■ **Stated goal**: Convert the lines below, starting at the line containing "Choose the highlighted month 09" and ending at the line containing "tap(323, 421)", into a Markdown table with the columns No. and Text, omitting blank lines and pictures.

■ **Supplied records**:

-=-=-=-=-

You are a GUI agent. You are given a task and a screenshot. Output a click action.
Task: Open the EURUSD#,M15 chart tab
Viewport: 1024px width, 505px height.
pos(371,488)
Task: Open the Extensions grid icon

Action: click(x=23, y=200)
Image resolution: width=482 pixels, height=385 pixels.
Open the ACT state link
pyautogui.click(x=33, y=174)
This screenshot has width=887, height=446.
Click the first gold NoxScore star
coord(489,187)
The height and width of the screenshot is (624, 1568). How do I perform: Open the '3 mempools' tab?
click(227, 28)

-=-=-=-=-

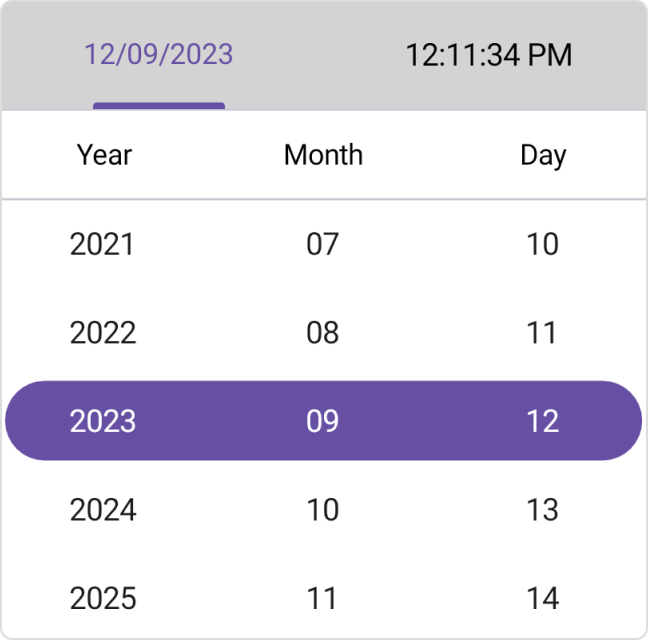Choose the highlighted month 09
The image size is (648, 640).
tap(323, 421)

-=-=-=-=-

■ **Answer for this exercise**:
| No. | Text |
|---|---|
| 1 | Choose the highlighted month 09 |
| 2 | The image size is (648, 640). |
| 3 | tap(323, 421) |